Mike Morrow

About Mike

Mongolia, the last chapter

Mike Morrow is an 80-year-old Canadian-American who lives in Mongolia. He is the executive director of MACU (Mongolian Artisan Cheesemakers Union), For more than a decade Mike has been deeply involved with nomadic pastoral community development in remote regions, with the introduction of artisanal cheesemaking as the catalyst of hundred-year strategies for the conservation and restoration of the great Mongolia commons in consort with nomadic pastoral communities. More recently, he has lent MACU’s support to the development of national heritage corridors, the Tes River network of eight far northern Mongolian communities in particular. 

Mike has long partnered with Tumurkhuyag Urtnasan, the doyen of Mongolia’s few artisan cheesemakers, from whom he learned the importance of providing summer milk income to mothers in need of money to send children to school in September. He leads teams to research, design and build small model cheese plants as well as other components of community “agrohubs.” He is a passionate believer in the future of Mongolian cheesemaking. With his wife, Yanzi, he has introduced more than 15 different artisanal cheeses to Mongolia and has started a small but highly celebrated restaurant in Ulaanbaatar, Fromagerie MACU. Despite his age, Mike puts in 14-hour days and plays a vital role in MACU activities. He is also a father, with his youngest child, a nine-year-old daughter, still at home and dependent on him.

A life lived in Asia

Mike Morrow was conceived in Prince Rupert, British Columbia, during the Aleutian campaign and born in Seattle, Washington, three weeks before the atom bomb was dropped on Hiroshima. He has spent most of his life in Asia. An exceptional student of International Relations at Dartmouth College, he became a freelance journalist at 22, covering the war in Vietnam from 1967 until he was expelled from Vietnam at the end of 1970, 

Mike was drafted into the American military while working as the Saigon bureau chief of a news agency accredited to the American military. A secret indictment issued for his arrest could not be served because no extradition treaty existed between the US and Vietnam. Mike survived an ambush in the Mekong Delta that sank the patrol boat on which he was riding. He was with the last two American soldiers and the last Communist soldier killed  in close combat in the Battle of Hue. He was unable to return to the US legally until Jimmy Carter’s amnesty for draft evaders in 1977.

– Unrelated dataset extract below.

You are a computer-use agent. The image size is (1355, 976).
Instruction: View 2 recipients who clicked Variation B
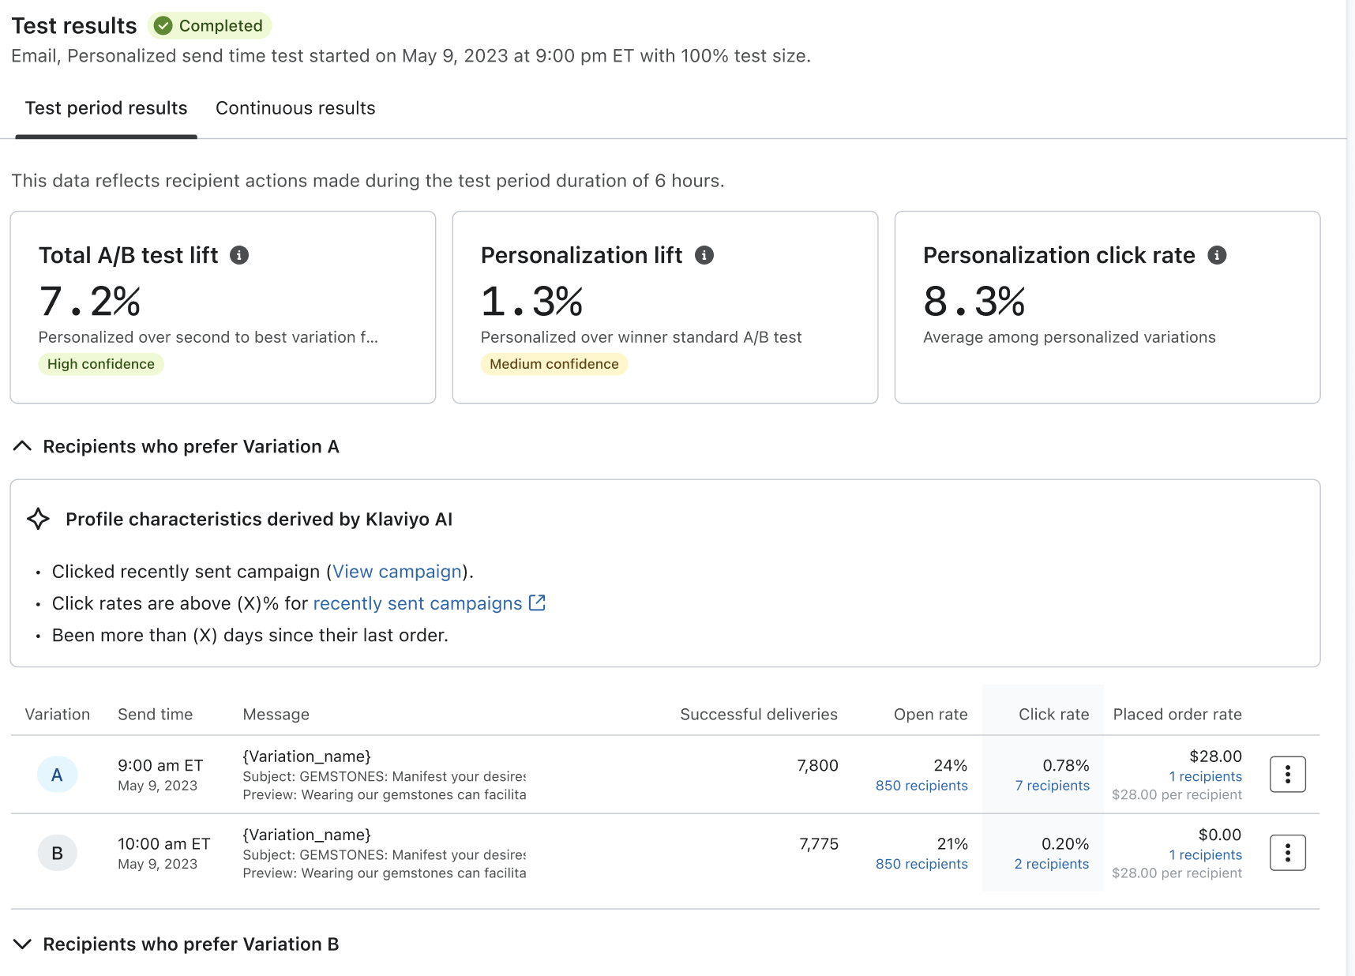[x=1051, y=864]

While in Vietnam, Mike led Dispatch News Service International, the small news agency that broke the My Lai Massacre and other important stories of the war. He also covered the war in Cambodia and, after being expelled from Vietnam, the so-called “secret war” in Laos. He is one of only a few foreign journalists taken prisoner in Cambodia who survived captivity. After the war, he played a role in early efforts at reconciliation between the US and Vietnam, only to be arrested, held incommunicado for a month and expelled from Vietnam once again, this time by Communist authorities.

In 1976, under violent repressive conditions in northeastern Thailand, Mike collaborated with young Thai intellectuals to produce the  highly praised anti-fascist Thai film Tongpan. Later, in July 1989, having established his own small publishing house in Hong Kong and gone to Beijing, Mike published Beijing Spring, the first book about Deng Xiaoping’s infamous June 4th repression of students at Tiananmen Square.

From 1990, for more than two decades, Mike helped pioneer digital publishing in Asia, especially early neuro linguistic educational solutions for Chinese students seeking to learn English. As the representative of DynEd International, Inc. a small Silicon Valley company, he and his Chinese colleagues, with thousands of Chinese teachers, made a significant contribution to Chinese education. 

Mike left DynEd, and China, in 2012. Driven by a concern for conservation of the great commons of Mongolia and the nomadic pastoral communities integral to its ecosystems, he moved to Mongolia and began to invest in nomadic pastoral projects. After initial success, COVID wiped out his savings and left MACU all but bankrupt. Mike and his colleagues did not give up. This summer they will open their first new cheese plant since the pandemic. Morrow’s cancer, just diagnosed, comes at a particularly inopportune time. He is determined to defeat it and return to his work in Mongolia.